• _Task goal_
Print out every record below, exactly as written.

• _The data_
:::::
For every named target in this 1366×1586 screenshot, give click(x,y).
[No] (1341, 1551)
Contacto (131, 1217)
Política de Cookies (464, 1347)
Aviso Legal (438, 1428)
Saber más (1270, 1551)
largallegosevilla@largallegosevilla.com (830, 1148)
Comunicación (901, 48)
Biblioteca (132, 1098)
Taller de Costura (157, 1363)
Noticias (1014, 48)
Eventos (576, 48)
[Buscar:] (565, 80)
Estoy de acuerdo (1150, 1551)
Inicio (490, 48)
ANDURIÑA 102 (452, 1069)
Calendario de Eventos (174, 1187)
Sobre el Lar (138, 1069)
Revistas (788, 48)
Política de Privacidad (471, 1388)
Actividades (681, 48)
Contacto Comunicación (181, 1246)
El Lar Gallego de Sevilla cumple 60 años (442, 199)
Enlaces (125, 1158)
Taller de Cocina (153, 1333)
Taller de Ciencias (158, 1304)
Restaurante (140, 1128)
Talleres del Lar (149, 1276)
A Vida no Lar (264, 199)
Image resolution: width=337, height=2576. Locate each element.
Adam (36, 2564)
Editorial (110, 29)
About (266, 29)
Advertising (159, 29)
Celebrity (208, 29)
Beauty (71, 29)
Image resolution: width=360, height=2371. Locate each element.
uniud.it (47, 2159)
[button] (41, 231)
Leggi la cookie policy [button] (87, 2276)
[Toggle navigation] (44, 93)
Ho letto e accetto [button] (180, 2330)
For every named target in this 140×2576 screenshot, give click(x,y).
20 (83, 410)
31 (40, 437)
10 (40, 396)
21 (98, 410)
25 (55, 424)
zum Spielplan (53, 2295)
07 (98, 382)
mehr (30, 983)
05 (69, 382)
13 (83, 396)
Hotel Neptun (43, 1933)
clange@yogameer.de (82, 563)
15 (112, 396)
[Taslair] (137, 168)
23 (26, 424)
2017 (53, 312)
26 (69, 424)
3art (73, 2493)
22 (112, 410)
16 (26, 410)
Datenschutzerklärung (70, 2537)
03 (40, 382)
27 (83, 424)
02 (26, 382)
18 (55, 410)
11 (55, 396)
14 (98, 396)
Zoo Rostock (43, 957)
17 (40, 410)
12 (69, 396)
:::::
• _Result for this exercise_
For every named target in this 1366×1586 screenshot, give click(x,y).
[No] (1341, 1551)
Contacto (131, 1217)
Política de Cookies (464, 1347)
Aviso Legal (438, 1428)
Saber más (1270, 1551)
largallegosevilla@largallegosevilla.com (830, 1148)
Comunicación (901, 48)
Biblioteca (132, 1098)
Taller de Costura (157, 1363)
Noticias (1014, 48)
Eventos (576, 48)
[Buscar:] (565, 80)
Estoy de acuerdo (1150, 1551)
Inicio (490, 48)
ANDURIÑA 102 (452, 1069)
Calendario de Eventos (174, 1187)
Sobre el Lar (138, 1069)
Revistas (788, 48)
Política de Privacidad (471, 1388)
Actividades (681, 48)
Contacto Comunicación (181, 1246)
El Lar Gallego de Sevilla cumple 60 años (442, 199)
Enlaces (125, 1158)
Taller de Cocina (153, 1333)
Taller de Ciencias (158, 1304)
Restaurante (140, 1128)
Talleres del Lar (149, 1276)
A Vida no Lar (264, 199)
Image resolution: width=337, height=2576. Locate each element.
Adam (36, 2564)
Editorial (110, 29)
About (266, 29)
Advertising (159, 29)
Celebrity (208, 29)
Beauty (71, 29)
Image resolution: width=360, height=2371. Locate each element.
uniud.it (47, 2159)
[button] (41, 231)
Leggi la cookie policy [button] (87, 2276)
[Toggle navigation] (44, 93)
Ho letto e accetto [button] (180, 2330)
For every named target in this 140×2576 screenshot, give click(x,y).
20 (83, 410)
31 (40, 437)
10 (40, 396)
21 (98, 410)
25 (55, 424)
zum Spielplan (53, 2295)
07 (98, 382)
mehr (30, 983)
05 (69, 382)
13 (83, 396)
Hotel Neptun (43, 1933)
clange@yogameer.de (82, 563)
15 (112, 396)
[Taslair] (137, 168)
23 (26, 424)
2017 (53, 312)
26 (69, 424)
3art (73, 2493)
22 (112, 410)
16 (26, 410)
Datenschutzerklärung (70, 2537)
03 (40, 382)
27 (83, 424)
02 (26, 382)
18 (55, 410)
11 (55, 396)
14 (98, 396)
Zoo Rostock (43, 957)
17 (40, 410)
12 (69, 396)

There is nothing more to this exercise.